Et cela correspond très étroitement à l’expérience humaine. Nous nous surprenons constamment nous-mêmes : d’où m’est venue cette idée ? Pourquoi ai-je réagi de cette façon ? Qui a prononcé ces mots qui sont sortis de ma bouche ? Les psychologues ont démontré que nous sommes plus à même de prédire le comportement des autres que de prédire le nôtre. Dans le domaine de la créativité, y compris celui de la découverte scientifique, le phénomène est encore plus prononcé. Comme Robert Pollack l’écrit :

« Les moments de perspicacité en science ne sont pas reproductibles et leur fréquence n’est modélisée par aucune hypothèse. Comme la découverte scientifique ne peut pas être soumise à l’expérimentation, on peut tout aussi bien en attribuer chaque occurrence à un cadeau d’une source inconnaissable. Les bonnes idées émergent dans l’esprit d’un scientifique comme des dons de l’inconnaissable. Elles ne sont pas, comme le montrent les données, les simples trophées d’une lutte avec l’inconnu. » (Pollack, Robert, 2000, The Faith of Biology and the Biology of Faith, Columbia Press, page 15).
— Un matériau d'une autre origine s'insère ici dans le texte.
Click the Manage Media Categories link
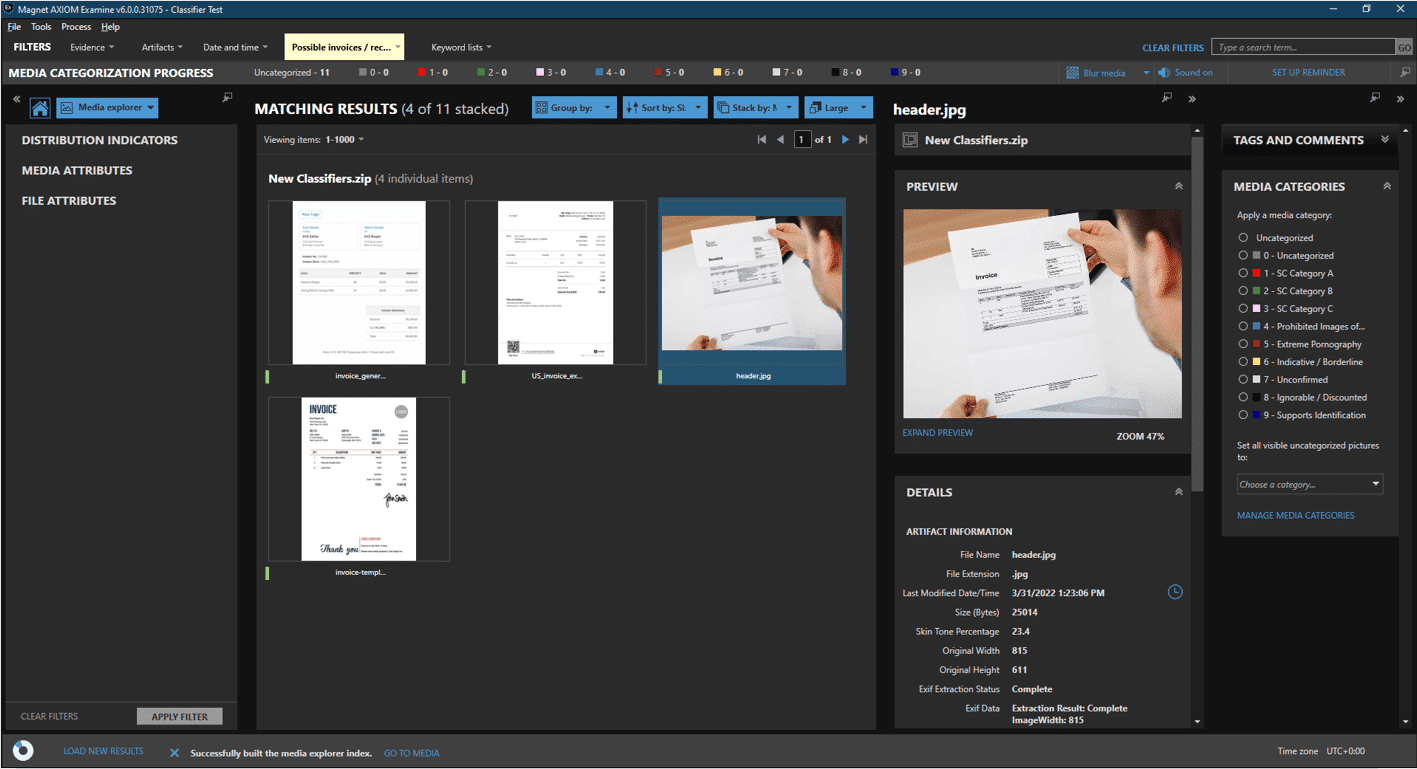1417x769 pixels. point(1295,515)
Ainsi la psyché humaine est-elle, après tout, à l’image de D.ieu. C’est-à-dire, comme tant de commentaires l’expliquent, à l’image qu’Il a employée pour créer le ciel et la terre : un paradigme de sauts sans causes préalables et de liens intraçables, provenant de ce qui peut seulement être décrit comme l’Inconnaissable. Cet Inconnaissable est l’essence de ce que le Juif adore comme D.ieu.

L’Inconnaissable insuffle en chacun de nous le souffle de la vie et, avec la puissance de ce souffle, nous choisissons la vie.

Conclusion :

Ai-je répondu à toutes les questions ? J’espère bien que non. Ce serait un monde plutôt terne si je pouvais le faire. En fait, si vous avez lu cela avec quelque concentration mentale, vous devriez avoir cent fois plus de questions que quand vous avez commencé.

J’espère que les explications que je vous ai présentées ci-dessus à partir des œuvres de nos rabbins ont démontré que l’idée du libre arbitre et du monothéisme absolu n’est pas une absurdité, bien qu’elle ne soit pas entièrement pénétrable.

Si il y a une notion à gagner de tout cela, c’est la plus pratique : que nous sommes tous propriétaires de notre destin.

« Comme tu peux le voir, J’ai mis devant toi en ce jour la vie et le bien, la mort et le mal... alors choisis la vie ! » (Deutéronome 30).